▶ _Exercise instructions_
Could you transcribe the records below exactly, leaving out every picture?

▶ _Extracted information_
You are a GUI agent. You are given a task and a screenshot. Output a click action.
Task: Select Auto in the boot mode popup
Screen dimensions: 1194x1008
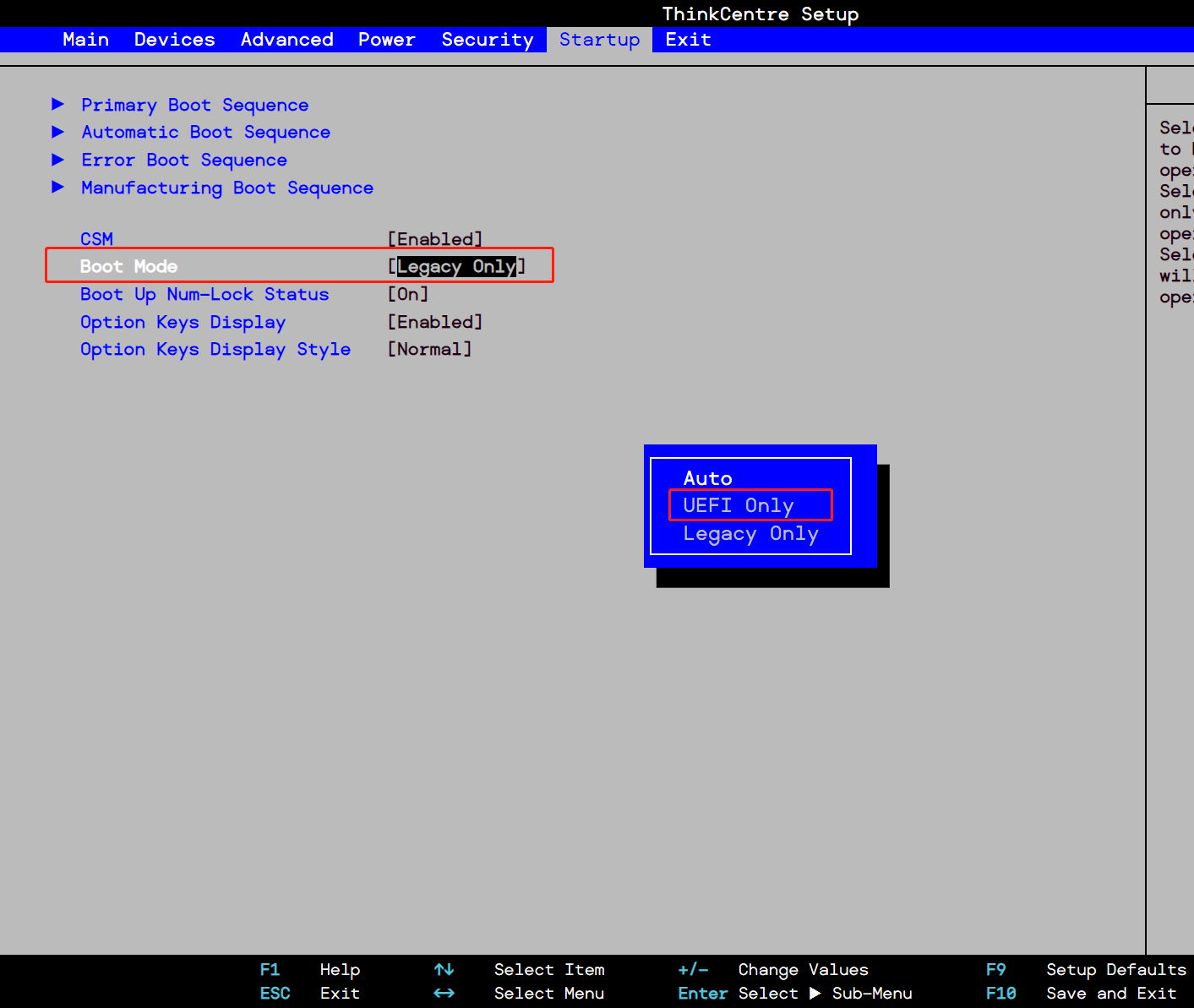[x=707, y=478]
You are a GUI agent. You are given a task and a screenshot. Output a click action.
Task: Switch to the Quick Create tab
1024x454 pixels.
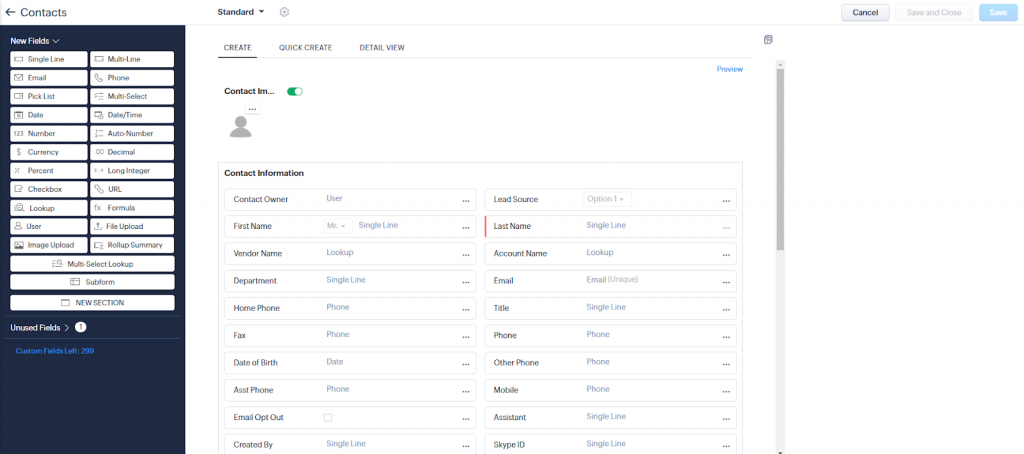305,48
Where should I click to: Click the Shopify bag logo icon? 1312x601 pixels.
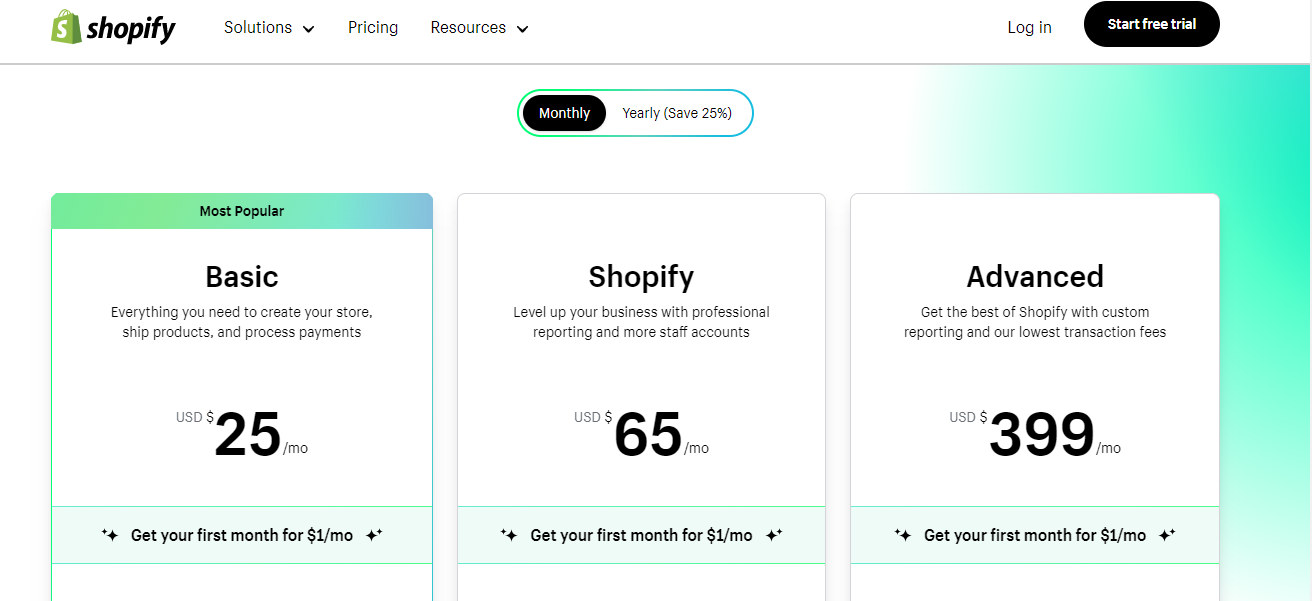(x=66, y=27)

▶ _Result_
You are a GUI agent. You are given a task and a screenshot. Output a click action.
Task: Select Auto in the boot mode popup
Screen dimensions: 1194x1008
[x=707, y=478]
You are a GUI agent. You are given a task and a screenshot. Output a click action.
Task: Switch to the Quick Create tab
1024x454 pixels.
305,48
Where should I click to: Click the Shopify bag logo icon? 1312x601 pixels.
(x=66, y=27)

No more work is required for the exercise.